▸ **To do**
Reproduce without alteration everything from the row containing "This screenshot has height=998, width=1204." down to the row containing "click(447, 226)", both of those rows included.

■ ■ ■

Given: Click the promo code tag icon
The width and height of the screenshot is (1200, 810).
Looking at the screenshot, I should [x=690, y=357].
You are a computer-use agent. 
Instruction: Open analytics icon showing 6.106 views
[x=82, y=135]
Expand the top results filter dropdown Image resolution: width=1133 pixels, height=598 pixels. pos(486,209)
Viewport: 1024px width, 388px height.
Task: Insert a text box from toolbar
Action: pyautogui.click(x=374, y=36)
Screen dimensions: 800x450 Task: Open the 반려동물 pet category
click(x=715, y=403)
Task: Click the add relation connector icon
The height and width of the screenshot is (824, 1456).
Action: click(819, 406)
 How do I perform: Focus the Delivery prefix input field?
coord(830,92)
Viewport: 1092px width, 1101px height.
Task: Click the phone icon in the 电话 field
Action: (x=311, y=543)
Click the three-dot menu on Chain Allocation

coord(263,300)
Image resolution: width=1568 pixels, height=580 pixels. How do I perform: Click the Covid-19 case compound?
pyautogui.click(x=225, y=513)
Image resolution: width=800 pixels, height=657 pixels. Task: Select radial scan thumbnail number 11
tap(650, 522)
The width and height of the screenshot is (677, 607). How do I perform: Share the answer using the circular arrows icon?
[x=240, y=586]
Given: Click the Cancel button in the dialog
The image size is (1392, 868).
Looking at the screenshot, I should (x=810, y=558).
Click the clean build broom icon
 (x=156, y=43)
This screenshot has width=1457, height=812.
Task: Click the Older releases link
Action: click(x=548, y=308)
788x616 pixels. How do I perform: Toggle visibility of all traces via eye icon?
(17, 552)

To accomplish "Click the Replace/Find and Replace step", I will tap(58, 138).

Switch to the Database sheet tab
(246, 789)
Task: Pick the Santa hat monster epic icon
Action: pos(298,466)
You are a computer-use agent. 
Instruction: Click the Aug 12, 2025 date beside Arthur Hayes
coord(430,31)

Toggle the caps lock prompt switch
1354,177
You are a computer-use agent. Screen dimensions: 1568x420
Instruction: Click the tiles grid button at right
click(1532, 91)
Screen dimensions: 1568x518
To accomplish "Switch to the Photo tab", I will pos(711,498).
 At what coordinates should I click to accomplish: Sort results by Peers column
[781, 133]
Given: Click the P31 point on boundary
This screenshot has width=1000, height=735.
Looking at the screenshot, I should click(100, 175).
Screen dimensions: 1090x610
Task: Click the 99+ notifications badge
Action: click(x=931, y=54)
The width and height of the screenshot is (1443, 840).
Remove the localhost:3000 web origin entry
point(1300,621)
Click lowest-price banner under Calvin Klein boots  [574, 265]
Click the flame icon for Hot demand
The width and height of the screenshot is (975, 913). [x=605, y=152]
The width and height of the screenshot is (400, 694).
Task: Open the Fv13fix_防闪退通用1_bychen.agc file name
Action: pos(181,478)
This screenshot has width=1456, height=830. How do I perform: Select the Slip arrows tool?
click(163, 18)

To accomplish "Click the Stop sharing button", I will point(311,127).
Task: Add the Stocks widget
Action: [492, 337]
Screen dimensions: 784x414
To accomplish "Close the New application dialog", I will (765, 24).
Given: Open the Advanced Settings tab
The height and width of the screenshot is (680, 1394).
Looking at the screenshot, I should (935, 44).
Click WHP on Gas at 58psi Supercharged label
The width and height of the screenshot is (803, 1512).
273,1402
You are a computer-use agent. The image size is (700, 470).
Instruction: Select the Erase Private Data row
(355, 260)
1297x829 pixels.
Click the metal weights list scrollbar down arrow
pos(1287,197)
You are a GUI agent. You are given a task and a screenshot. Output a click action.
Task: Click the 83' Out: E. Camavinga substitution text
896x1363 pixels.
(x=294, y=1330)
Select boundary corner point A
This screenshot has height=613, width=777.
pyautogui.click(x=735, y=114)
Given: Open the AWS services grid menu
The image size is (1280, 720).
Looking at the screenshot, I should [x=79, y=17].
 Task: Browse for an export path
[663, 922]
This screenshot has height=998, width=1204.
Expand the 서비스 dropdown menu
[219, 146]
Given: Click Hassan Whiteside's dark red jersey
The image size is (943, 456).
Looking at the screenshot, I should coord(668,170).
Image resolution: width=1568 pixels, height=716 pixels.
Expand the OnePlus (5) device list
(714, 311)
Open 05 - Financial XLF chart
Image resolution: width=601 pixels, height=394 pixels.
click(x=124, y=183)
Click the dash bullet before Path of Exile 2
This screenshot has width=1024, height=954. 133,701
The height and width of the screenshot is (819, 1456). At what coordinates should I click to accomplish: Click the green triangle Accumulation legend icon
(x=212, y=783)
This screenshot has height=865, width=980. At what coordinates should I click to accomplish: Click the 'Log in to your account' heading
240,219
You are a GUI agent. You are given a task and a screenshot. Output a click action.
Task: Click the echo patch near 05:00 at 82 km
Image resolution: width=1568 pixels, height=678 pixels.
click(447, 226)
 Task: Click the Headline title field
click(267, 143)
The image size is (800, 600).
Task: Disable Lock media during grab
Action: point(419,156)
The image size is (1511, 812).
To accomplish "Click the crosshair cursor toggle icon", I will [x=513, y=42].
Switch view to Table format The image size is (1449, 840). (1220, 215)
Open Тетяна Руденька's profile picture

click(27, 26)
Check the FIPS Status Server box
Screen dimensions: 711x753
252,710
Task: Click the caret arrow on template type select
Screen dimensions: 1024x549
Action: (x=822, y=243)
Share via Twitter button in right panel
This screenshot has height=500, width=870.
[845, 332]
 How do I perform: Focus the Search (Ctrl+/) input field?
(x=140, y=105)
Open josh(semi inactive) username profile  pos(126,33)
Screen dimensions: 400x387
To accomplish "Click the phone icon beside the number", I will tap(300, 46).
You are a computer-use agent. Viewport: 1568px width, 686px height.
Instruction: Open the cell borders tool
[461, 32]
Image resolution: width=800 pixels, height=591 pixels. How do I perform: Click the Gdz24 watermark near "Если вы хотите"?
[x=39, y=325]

■ ■ ■

▸ **Written solution**
This screenshot has height=998, width=1204.
Expand the 서비스 dropdown menu
[219, 146]
Given: Click Hassan Whiteside's dark red jersey
The image size is (943, 456).
Looking at the screenshot, I should coord(668,170).
Image resolution: width=1568 pixels, height=716 pixels.
Expand the OnePlus (5) device list
(714, 311)
Open 05 - Financial XLF chart
Image resolution: width=601 pixels, height=394 pixels.
click(x=124, y=183)
Click the dash bullet before Path of Exile 2
This screenshot has width=1024, height=954. 133,701
The height and width of the screenshot is (819, 1456). At what coordinates should I click to accomplish: Click the green triangle Accumulation legend icon
(x=212, y=783)
This screenshot has height=865, width=980. At what coordinates should I click to accomplish: Click the 'Log in to your account' heading
240,219
You are a GUI agent. You are given a task and a screenshot. Output a click action.
Task: Click the echo patch near 05:00 at 82 km
Image resolution: width=1568 pixels, height=678 pixels.
click(447, 226)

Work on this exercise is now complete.